'''

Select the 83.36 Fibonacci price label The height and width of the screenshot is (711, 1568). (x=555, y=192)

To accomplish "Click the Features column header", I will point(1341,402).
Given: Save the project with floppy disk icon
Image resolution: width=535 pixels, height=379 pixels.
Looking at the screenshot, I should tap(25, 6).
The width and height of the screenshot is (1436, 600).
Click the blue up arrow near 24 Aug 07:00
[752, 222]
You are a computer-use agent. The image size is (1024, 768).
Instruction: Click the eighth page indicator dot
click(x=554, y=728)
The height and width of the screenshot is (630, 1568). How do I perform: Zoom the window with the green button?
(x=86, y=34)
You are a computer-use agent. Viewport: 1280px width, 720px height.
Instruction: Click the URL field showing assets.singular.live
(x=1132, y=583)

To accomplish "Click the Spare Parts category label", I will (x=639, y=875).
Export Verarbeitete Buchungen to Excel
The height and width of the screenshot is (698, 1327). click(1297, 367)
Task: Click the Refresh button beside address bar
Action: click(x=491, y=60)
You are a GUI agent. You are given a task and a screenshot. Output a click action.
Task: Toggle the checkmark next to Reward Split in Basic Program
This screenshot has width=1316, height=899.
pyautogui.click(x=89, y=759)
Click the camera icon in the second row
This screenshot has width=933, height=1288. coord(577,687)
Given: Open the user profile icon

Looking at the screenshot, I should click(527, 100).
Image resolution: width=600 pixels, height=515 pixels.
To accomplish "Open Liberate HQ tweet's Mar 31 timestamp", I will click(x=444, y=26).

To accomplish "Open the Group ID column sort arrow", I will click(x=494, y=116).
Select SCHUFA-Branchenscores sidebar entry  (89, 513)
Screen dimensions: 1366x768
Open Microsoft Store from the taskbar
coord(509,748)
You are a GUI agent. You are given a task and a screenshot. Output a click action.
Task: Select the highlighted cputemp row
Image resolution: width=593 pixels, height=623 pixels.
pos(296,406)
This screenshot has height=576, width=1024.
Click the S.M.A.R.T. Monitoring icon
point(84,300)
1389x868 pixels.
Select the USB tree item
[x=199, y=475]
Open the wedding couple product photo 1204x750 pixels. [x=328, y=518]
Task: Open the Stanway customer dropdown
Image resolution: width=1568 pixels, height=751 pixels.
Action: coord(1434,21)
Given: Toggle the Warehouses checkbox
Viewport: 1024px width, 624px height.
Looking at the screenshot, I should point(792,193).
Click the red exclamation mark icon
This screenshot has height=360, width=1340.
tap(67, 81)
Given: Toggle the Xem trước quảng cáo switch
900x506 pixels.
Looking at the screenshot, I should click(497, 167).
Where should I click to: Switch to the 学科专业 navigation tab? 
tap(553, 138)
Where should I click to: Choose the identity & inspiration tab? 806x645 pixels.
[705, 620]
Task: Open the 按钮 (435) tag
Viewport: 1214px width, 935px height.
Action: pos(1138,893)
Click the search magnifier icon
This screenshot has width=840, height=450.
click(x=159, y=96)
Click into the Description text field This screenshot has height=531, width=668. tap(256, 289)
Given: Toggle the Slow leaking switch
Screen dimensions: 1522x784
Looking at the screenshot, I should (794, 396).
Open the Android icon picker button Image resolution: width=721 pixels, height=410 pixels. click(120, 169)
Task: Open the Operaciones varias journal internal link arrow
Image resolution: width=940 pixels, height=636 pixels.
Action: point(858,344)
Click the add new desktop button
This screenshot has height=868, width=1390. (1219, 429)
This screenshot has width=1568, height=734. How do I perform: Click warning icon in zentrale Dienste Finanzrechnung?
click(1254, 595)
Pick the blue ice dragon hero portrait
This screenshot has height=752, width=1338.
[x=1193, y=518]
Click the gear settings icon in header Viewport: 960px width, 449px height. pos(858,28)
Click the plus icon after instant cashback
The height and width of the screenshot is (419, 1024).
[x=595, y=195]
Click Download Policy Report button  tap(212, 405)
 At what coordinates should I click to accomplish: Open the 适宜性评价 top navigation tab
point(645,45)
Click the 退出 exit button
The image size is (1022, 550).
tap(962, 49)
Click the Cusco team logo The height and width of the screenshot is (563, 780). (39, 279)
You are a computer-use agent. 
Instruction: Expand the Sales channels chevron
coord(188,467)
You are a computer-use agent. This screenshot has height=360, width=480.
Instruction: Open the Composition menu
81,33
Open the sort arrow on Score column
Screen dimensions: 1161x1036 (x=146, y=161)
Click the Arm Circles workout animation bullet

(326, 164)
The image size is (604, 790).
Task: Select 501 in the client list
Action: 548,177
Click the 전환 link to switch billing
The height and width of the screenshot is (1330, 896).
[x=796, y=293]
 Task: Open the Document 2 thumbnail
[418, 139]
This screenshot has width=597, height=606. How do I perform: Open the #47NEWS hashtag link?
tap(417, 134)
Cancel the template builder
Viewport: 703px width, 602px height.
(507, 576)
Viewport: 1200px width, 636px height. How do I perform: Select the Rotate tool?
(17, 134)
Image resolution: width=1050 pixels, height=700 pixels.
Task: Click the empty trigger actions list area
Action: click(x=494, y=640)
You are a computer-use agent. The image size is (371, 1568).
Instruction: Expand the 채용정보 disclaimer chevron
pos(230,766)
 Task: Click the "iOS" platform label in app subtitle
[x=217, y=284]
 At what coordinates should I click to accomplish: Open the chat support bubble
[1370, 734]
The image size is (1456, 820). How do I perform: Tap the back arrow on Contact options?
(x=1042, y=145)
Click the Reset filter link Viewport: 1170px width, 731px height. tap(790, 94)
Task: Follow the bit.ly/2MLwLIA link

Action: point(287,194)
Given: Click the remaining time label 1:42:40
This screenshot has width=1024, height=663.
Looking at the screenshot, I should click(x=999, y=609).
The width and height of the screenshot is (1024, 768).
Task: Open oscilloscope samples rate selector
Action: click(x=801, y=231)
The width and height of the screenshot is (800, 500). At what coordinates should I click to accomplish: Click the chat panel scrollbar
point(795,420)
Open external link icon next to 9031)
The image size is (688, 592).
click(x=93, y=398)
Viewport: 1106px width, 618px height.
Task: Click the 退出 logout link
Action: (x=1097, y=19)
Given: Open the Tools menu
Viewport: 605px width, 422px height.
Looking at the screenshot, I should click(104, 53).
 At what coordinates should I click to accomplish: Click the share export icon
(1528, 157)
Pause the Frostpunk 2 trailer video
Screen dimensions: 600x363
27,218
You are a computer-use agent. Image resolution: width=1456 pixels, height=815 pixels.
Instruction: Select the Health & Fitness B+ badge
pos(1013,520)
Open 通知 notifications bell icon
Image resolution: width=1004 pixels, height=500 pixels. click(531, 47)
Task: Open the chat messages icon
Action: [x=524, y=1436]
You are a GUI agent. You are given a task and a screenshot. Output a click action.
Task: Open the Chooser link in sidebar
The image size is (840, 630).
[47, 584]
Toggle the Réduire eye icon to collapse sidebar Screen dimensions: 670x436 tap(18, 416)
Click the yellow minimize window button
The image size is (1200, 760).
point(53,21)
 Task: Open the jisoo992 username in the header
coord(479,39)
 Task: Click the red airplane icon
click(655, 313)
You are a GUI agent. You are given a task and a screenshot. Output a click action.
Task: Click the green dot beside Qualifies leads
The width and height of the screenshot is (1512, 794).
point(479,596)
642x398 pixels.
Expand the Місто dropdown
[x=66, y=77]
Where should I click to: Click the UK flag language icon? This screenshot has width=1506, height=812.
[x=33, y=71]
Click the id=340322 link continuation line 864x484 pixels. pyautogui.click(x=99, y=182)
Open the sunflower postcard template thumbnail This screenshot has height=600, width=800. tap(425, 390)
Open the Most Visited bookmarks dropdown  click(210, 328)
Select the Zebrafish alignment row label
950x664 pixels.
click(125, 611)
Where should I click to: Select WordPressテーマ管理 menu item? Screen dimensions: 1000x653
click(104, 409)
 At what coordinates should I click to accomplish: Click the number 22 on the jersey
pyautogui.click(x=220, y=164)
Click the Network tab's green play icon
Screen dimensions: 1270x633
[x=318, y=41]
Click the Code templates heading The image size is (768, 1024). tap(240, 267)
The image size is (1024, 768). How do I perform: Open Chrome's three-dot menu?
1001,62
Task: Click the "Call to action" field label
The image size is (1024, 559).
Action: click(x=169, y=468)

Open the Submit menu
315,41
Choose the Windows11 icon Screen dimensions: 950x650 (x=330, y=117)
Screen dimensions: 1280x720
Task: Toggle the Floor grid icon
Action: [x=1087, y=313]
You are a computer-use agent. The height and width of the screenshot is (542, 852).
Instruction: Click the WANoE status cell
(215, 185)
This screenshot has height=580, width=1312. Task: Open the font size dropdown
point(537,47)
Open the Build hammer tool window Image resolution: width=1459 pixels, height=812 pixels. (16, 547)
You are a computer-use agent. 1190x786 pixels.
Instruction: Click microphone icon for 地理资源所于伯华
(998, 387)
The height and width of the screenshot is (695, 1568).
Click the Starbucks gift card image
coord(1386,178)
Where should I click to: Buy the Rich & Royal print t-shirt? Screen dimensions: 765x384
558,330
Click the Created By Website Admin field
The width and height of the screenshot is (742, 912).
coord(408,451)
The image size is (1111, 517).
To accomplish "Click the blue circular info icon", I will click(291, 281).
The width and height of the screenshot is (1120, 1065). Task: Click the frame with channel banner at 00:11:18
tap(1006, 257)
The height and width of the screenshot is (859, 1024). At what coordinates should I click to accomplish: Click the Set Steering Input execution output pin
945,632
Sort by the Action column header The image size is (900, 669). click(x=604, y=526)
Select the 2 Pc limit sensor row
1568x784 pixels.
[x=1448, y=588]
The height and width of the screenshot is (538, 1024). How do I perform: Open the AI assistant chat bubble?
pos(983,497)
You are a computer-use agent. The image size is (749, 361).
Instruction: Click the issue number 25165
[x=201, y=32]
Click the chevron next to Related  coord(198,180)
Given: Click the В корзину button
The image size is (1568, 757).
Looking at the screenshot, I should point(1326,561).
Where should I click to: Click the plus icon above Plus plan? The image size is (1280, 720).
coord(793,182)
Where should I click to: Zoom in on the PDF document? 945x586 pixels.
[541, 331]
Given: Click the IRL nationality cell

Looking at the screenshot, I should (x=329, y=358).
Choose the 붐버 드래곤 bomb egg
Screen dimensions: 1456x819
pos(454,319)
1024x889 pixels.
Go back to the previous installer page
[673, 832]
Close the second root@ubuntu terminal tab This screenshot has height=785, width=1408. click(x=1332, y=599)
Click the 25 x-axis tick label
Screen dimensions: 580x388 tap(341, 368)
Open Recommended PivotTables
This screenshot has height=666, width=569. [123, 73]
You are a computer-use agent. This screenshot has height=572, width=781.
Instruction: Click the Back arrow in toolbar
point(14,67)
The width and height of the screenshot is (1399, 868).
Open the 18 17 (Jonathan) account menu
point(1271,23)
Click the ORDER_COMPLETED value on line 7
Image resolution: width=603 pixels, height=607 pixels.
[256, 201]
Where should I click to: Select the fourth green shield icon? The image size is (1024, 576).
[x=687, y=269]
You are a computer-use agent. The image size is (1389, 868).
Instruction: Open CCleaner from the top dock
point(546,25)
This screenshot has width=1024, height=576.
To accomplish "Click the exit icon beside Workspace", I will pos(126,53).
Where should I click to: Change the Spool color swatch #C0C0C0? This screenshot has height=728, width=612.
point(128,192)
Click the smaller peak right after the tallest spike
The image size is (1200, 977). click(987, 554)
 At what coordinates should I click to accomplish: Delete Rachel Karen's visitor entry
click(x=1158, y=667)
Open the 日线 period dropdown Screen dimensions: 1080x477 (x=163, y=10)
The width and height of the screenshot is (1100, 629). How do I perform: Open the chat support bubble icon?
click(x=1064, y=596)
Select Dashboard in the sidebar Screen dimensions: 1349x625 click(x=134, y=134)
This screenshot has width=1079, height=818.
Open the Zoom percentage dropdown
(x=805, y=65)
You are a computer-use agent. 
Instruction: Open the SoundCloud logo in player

'''

## Exercise description
Count how many lines above hold the word "exit", then reply with that number alone.

## Answer box
2